Published November 5, 2014 at 10:00 a.m.

click to enlarge COURTESY OF HENRY SHELDON MUSEUM
  • Courtesy of Henry Sheldon Museum

It's safe to say that same-sex marriage is an idea whose time has come. Recent years have seen one state after another legalize it or remove obstacles to its passage; the U.S. Supreme Court has opted not to hear appeals from states seeking to uphold gay-marriage bans.

The matter is far from settled in the United States. But the heated ongoing debate gives a special timeliness to a book about an obscure relationship in the first half of the 19th century: two women who lived openly as, for all practical purposes, "married" in rural Vermont.

Rachel Hope Cleves' Charity & Sylvia: A Same-Sex Marriage in Early America, published this past May, is not only about a pair of Vermonters — Charity Bryant and Sylvia Drake. The author also did much of her research in the collection of Middlebury's Henry Sheldon Museum. Cleves, a historian at the University of Victoria in British Columbia, returns to Vermont next week for a talk at Middlebury College, followed by a book signing and exhibit reception at the Sheldon.
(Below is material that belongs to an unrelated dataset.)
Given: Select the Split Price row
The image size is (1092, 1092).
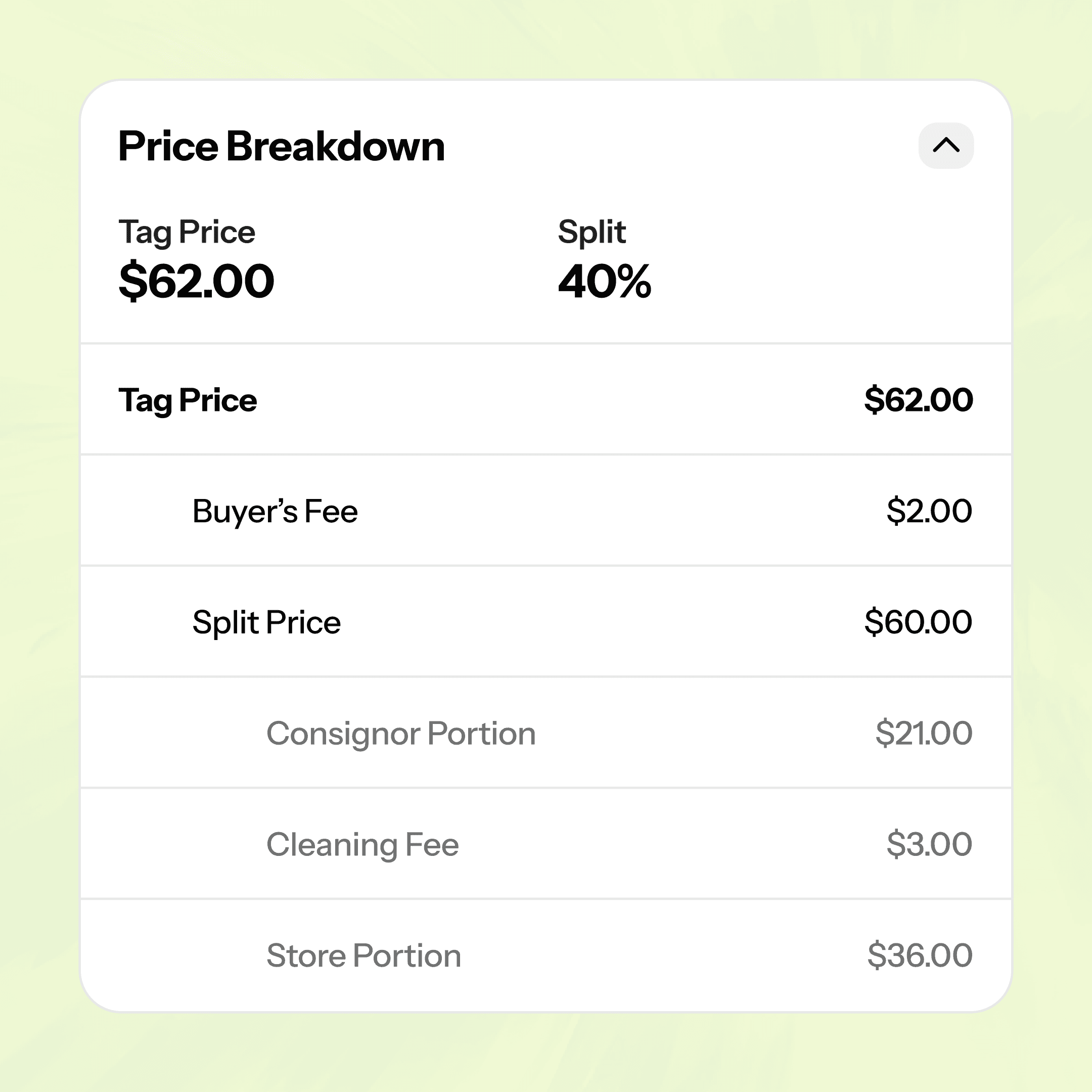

According to Eva Garcelon-Hart, the research archivist at the Sheldon, the exhibit comprises Charity and Sylvia artifacts such as letters, poems, business records, diaries, hairpieces and other ephemera. There's also an adult-size cradle; both women "were kind of sickly at the end of their lives, and a relative built it," says Garcelon-Hart. Finally, the exhibition displays silhouette portraits of Charity and Sylvia, the only extant images of the couple from that pre-photography era.

For several decades in Weybridge, the women ran a successful tailoring business; they were active in their church and community and loving aunties to many nieces and nephews. The community appears to have accepted the women's relationship, though no written records refer to a sexual aspect.

Cleves came across the story of Sylvia and Charity while reading a biography of William Cullen Bryant, the renowned poet and abolitionist, who was Charity's nephew. In a letter referring to his visit to Vermont, he described his aunt's partnership. "It was beautiful, it was poetic, and it was also very explicitly describing a marriage between two women," Cleves told the Boston Globe in June.

Why does a story about an early-19th-century female couple — who most certainly could not be legally married — resonate now?

The Globe article puts it this way:

Ten years after the first legal same-sex marriage in Massachusetts, much has been made by supporters of how pioneering the underlying court decision was; critics meanwhile, portray it [as] a new and radical upending of traditional values. But the lives of Drake and Bryant suggest that the story is not so simple: Such relationships have existed, in various forms, through American history. And more than that ... an early American community could genuinely recognize a same-sex relationship as a household...

Over the decade Cleves was researching and writing Charity & Sylvia, the legal landscape of same-sex relationships has shifted radically. Her book arrives at what may be a tipping point for attitudes concerning gay marriage in the U.S. Meantime, according to Garcelon-Hart, the slim volume — made possible by records in a small Vermont history museum — offers a worthwhile story on its own. "The book reads like a great novel," she says.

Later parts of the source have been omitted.